Investigation into the Effect of Monotonicity of Numerical Methods for the Heat Equation on Average Measured Temperature
Date:
1. Introduction
In this post, we investigate the physical impact of oscillations arising due to non-monotone schemes for the heat equation; see our discussion in On the Cause of Spurious Oscillations in Stable Numerical Methods for an in-depth analysis of the cause of oscillations. We return to the heat equation
\[\partial_t \left( c \theta \right) - \nabla \cdot \left(k \nabla \theta \right) = 0, \; \text{ in } \Omega,\]where $\Omega \subset \mathbb{R}^3$, and are interested in quantifying the discrepancies in measurable quantities, such as the average temperature over a subset of the boundary face.
We have already demonstrated in our previous post how implicit Euler Galerkin schemes using $P_1/Q_1$ elements violate the monotonicity condition of the solution, i.e., they do not preserve the positivity of the solution (and the initial bounds). Physically, we observe negative temperature values in the absence of any sink terms or negative Dirichlet boundary conditions. An in-depth analysis shows how the scheme becomes non-monotone, i.e., it does not preserve the positivity of the solution when the thermal conductivity or time step becomes too small. We also developed a scheme using appropriate quadrature that solves this issue and produces a monotone scheme, thereby eliminating the spurious oscillation causing negative temperature values.
1.1. Example setup
We now simulate a physical scenario to understand the effect of the negative temperature oscillations produced by the Gaussian quadrature compared to the inconsistency introduced by the trapezoidal quadrature. To this end, we consider a three-dimensional heterogeneous material occupying $\Omega = (0,1)^3$ as shown below.

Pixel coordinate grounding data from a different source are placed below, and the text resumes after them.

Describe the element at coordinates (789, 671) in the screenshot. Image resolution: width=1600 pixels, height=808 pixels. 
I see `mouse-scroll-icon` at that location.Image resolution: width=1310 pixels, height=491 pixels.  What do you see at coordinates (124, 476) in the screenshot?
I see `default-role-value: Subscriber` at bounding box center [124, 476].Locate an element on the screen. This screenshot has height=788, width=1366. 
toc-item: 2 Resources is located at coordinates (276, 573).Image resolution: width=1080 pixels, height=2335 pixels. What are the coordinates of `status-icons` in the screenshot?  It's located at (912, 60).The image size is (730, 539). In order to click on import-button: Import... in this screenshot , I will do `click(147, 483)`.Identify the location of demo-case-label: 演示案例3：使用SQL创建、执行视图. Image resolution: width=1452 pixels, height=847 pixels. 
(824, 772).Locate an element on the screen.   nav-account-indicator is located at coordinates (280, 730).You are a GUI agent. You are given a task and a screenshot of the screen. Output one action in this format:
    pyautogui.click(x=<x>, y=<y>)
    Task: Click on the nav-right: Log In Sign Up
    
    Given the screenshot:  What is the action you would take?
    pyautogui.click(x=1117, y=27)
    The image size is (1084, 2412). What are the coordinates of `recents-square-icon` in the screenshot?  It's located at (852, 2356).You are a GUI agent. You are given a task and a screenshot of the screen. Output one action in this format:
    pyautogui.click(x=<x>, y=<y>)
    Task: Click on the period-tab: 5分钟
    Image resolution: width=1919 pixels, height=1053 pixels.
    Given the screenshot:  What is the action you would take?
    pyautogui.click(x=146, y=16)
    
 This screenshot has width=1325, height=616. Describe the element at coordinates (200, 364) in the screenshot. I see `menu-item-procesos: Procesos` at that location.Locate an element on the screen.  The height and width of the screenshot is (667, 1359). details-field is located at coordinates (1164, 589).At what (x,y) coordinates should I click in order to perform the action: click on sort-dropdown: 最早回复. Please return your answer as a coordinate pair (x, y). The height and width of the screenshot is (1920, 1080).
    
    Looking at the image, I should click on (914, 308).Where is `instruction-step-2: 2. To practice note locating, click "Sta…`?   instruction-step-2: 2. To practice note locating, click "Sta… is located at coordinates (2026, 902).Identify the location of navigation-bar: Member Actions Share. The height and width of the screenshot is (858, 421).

The thermal conductivity and heat capacity for the two types of materials is $k_{high} = 1000$ [J/m $^\circ$ C s], $c_{high} = 10^6$ [J/m$^3$ s] and $k_{low} = 0.05$ [J/m $^\circ$ C s], $c_{low} = 10^6$ [J/m$^3$ s]. We consider Dirichlet boundary conditions on $\{ 0 \} \times (0,1) \times (0,1)$ where we set $\theta = 1$ [$^\circ$ C], and on the other faces we consider the Neumann no-flux boundary condition $\nabla \theta \cdot \nu = 0$.
2. Numerical Scheme and Solver
We consider first order implicit time stepping and spatial discretization using $Q_1$ bilinear elements. We consider two aproaches: (a) using the full quadrature when computing the mass matrix (Gaussian quadrature) and (b) using the trapezoidal rule to compute the mass matrix; see On the Cause of Spurious Oscillations in Stable Numerical Methods for complete details of the two approaches. We now know that approach (a) will lead to negative temperature values and (b) will preserve the positivity and bounds of the solution.
We develop and implement our scheme in deal.II 1. To efficiently handle the large scale of the problem, we parallelize our implementation using MPI and PETSc 2, the interface of which is offered in deal.II itself. As part of the linear solver, we consider the conjugate gradient (CG) method with the algebraic multigrid (AMG) preconditioner.
2.1. Measured Quantity
In order to compare the two approaches, we compute the temperature average on a subset of one of the boundaries
\[\label{eq:measured_value} \overline{\theta^n} = \frac{\int_{\Gamma_F} \theta^n_h d\Gamma }{\int_{\Gamma_F} 1 d\Gamma},\]where $\theta^n_h$ is the discretized solution obtained at time step $n$, and $\Gamma_F \subset \partial \Omega$ is a chosen subset. The motive for chosing \ref{eq:measured_value} is that it allows us to measure the temperature at one face of the heating object thereby mimicing actual physical measurements.
For our numerical results, we consider $\Gamma_F = \{ 1 \} \times (0.25, 0.75) \times (0.25, 0.75)$.
3. Results
To compare our approaches (a) and (b), we first compute the reference solution using a really fine spatial mesh. We run the simulation over $(0, 24)$ [hr] using a time step of $\tau = 1$ [hr], and a uniform spatial mesh using edge length $0.00625$ [m] (corresponding to roughly 5 million degrees of freedom!). The simulation is launched on 10 processors, and the results at the first and last time steps are shown in Fig. 2.

We now compute the solution using the Gaussian quadrature and trapezoidal quadrature on a uniform mesh with cell width $h = 0.025$ [m], and compute the average temperature given by \ref{eq:measured_value}. The results are shown in Fig. 3.

Discussion of results It can be observed from Fig. 3. that the Gaussian quadrature yields values closer to the reference solution than the trapezoidal quadature when using a coarse mesh, even though spurious oscillations (negative temperature values) are present when using the Gaussian quadrature. That is, even though the trapezoidal quadrature leads to positivity preserving scheme, the error introduced by the quadrature itself leads to large differences in the measured average temperature values.